Geschwister – Freunde – Gefährtinnen
Niklaus Kuster 22.05.2024
Unser gemeinsames Unterwegssein kennt verschiedene Formen. Was uns alle aber verbindet, ist die Suche nach tiefster Weisheit.
Es war ein denkwürdiger Abend in der jährlichen «Woche der Religionen». Die Feier bezog über die jüdische, christliche und islamische Gemeinschaft hinaus auch die hinduistische ein. Lesungen aus den heiligen Schriften der vier Religionen wechselten mit Gebeten und Musik aus jeder Glaubenstradition.

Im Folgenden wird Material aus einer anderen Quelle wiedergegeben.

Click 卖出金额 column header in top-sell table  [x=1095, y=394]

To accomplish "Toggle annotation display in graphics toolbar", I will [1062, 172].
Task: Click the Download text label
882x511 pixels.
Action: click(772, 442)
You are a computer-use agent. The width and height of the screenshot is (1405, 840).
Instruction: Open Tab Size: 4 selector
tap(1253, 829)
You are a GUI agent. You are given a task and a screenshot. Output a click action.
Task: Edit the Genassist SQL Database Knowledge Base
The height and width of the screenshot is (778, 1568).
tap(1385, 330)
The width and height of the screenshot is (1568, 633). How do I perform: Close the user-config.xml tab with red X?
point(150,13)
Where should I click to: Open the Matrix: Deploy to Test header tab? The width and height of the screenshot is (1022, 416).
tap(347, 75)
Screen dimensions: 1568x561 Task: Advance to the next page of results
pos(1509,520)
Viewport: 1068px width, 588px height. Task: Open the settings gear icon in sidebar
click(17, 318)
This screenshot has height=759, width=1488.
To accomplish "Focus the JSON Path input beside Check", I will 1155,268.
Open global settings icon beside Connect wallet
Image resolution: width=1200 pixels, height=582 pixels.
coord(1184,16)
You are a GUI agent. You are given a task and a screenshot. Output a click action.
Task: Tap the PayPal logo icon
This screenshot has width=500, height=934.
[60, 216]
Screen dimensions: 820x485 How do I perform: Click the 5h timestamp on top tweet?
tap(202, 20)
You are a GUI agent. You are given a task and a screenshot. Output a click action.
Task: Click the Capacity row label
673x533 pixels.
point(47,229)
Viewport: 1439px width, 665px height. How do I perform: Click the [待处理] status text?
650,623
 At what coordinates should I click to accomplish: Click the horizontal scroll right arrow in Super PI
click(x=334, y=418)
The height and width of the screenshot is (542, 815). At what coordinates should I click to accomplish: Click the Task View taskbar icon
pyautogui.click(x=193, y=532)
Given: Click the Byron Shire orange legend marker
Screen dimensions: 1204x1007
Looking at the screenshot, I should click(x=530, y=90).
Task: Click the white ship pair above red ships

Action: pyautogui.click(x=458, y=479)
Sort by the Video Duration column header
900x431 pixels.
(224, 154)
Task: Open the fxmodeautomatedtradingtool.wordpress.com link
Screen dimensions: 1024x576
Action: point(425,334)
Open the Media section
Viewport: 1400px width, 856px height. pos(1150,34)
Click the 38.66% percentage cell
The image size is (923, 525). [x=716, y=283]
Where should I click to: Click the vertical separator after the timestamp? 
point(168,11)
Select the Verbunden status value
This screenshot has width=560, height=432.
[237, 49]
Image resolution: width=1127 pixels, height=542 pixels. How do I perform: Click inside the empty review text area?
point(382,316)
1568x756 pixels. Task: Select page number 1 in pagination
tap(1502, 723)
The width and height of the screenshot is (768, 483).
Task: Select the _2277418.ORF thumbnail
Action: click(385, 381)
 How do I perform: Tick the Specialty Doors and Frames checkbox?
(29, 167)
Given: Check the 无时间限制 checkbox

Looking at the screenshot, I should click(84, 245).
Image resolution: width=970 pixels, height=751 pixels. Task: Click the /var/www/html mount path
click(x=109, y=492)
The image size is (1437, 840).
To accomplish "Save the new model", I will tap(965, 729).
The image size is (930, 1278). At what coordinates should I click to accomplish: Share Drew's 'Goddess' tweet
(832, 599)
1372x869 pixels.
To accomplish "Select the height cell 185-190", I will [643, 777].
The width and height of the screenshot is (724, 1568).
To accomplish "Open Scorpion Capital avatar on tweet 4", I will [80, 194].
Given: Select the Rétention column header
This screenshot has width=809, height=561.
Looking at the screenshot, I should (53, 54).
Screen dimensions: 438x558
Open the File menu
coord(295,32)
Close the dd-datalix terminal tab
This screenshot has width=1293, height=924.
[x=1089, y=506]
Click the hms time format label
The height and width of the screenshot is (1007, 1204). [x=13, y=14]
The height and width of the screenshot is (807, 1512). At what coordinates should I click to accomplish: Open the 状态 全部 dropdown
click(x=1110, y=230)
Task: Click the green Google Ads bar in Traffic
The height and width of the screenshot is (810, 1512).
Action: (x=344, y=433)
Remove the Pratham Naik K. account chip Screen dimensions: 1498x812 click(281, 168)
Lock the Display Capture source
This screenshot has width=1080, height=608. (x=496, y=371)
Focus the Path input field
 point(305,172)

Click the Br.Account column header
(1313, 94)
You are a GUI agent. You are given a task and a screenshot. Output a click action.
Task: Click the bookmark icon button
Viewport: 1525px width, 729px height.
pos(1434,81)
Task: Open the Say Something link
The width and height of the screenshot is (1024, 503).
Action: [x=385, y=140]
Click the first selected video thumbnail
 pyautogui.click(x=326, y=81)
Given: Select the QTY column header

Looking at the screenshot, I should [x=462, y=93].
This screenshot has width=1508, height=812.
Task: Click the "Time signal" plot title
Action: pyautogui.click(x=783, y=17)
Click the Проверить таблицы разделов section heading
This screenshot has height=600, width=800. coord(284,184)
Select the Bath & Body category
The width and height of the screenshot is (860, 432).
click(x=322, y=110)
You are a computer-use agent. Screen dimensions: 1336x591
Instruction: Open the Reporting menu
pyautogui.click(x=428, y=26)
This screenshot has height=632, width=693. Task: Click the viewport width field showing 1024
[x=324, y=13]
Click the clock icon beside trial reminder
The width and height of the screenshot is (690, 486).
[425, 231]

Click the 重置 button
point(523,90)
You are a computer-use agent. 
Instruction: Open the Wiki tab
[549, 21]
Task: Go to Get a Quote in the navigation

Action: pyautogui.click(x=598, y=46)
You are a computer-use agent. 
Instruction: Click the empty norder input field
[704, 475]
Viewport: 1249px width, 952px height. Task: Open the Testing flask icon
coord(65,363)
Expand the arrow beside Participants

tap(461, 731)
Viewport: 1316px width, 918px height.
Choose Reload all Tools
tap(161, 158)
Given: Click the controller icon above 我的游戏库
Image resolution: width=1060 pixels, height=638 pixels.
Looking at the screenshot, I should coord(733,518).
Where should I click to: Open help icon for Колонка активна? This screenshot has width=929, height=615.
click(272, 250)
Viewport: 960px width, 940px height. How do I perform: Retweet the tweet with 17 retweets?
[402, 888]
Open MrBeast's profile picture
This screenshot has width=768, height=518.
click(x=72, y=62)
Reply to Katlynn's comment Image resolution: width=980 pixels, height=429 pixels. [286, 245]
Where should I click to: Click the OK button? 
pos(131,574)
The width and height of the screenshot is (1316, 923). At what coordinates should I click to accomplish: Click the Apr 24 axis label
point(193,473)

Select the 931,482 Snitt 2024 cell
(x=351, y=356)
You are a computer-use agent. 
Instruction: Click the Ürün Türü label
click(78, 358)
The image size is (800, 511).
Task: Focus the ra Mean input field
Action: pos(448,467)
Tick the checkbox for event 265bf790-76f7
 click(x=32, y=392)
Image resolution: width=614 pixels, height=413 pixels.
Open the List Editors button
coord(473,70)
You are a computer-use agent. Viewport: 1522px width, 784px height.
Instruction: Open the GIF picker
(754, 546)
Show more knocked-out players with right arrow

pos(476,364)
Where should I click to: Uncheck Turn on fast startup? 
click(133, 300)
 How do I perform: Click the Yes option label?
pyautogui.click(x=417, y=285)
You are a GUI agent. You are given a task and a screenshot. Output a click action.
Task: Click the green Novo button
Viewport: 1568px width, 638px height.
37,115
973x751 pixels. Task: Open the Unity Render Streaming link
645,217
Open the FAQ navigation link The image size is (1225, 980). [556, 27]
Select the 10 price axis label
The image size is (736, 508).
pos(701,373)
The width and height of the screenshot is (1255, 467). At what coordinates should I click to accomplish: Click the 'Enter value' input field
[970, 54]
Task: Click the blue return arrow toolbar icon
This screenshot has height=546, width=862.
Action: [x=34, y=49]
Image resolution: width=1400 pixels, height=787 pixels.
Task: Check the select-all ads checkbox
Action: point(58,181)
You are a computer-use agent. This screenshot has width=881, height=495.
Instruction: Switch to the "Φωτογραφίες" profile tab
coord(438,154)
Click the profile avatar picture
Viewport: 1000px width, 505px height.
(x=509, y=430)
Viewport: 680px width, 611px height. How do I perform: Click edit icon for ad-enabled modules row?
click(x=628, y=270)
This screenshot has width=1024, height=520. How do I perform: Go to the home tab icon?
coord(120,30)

Der erste Teil der Feier stand im Zeichen der Geschwisterlichkeit. Ob Jahwe oder Abba, Allah oder Krishna: Die heiligen Bücher unterstreichen die gemeinsame Überzeugung, dass alle Menschen denselben göttlichen Ursprung haben. So sagt Krishna in der Bhagavad Gita: «Ich bin der Vater aller Lebewesen» (Bg 14.4). Es gibt verschiedene Religionen, doch nur eine Menschheit, viele Heilswege, doch nur ein Ziel, viele Formen der Inspiration, doch nur eine tiefste Weisheit. Geschwister sind wir, einander in einer universalen Familie gegeben und nicht ausgewählt. Glücklich, wenn Geschwister einander bereichern und sich nicht das Leben schwer machen: Sie wachsen und reifen aneinander – und sie lassen einander ihre je eigenen Wege gehen!
Freunde teilen Herzensanliegen
Der zweite Teil der Feier vertiefte sich in das Motiv der Freundschaft. Die Mitfeiernden waren eingeladen, eigene Erfahrungen wachzurufen. Während Geschwister einander gegeben sind, finden sich Freundinnen und Freunde. Nicht die Herkunft begründet ihr Miteinander, sondern gemeinsame Erfahrungen und Interessen. Befreundete sind miteinander vertraut geworden und teilen Herzensanliegen. Die jüdische Bibel und der Koran nennen Abraham einen Freund Gottes: Lange Jahre an die Gottheiten Mesopotamiens glaubend, lernt er den einen Gott kennen, der ihm und seiner Frau Sara Zukunft eröffnet.
Im Neuen Testament lehrt Jesus seine Jüngerinnen und Jünger eine Freundschaft und Freiheit, die in Gott gründet. Sure 5 spricht im Koran von einem freundschaftlichen Wetteifer zwischen den Religionen: «Hätte Gott gewollt, er hätte euch zu einer einzigen Gemeinde [Glaubender] gemacht – doch wollte er euch mit dem prüfen, was er euch anvertraute. Wetteifert darum um das Gute!» Der Prophet Mohammad sagt in einem Hadis: «Gott ist euch Freund und er mag es, wenn Ihr Freundschaften schliesst und dazu ermutigt!»
Religionen als Weggefährten
Freundschaften setzen kein gemeinsames Leben voraus. Es gibt gute Freundinnen, die ich in zeitlichen Abständen treffe und mit denen ich doch intensiv teile. Der dritte Teil der interreligiösen Feier vertiefte sich daher in eine dritte Form von Miteinander: Weggefährtenschaft! Sie ist reicher als Freundschaft – und herausfordernder: den Alltag teilen, durch tägliche Freuden und Sorgen gehen, Lebenswelt gestalten! Pilgernde, die einen langen Weg gemeinsam gehen, sind in allen Religionen ein Bild dafür.
Dem Friedensgebet der Religionen, das 2011 in Assisi stattfand, gab Benedikt XVI. 2011 folgendes Motto: Alle Kirchen und Religionen sind «Pilgernde zu Wahrheit und Frieden». Keine besitzt die Wahrheit bereits, alle suchen die tiefste und grösste Wahrheit. Und pilgernd sind Religionen und Religiöse nicht Feinde, sondern Gefährtinnen, die einander ermutigen können!
Der Kapuziner Niklaus Kuster ist 2024 Gastautor. Er schreibt aus der Sicht eines Ordensmannes und Theologen für das Surseer Pfarreiblatt.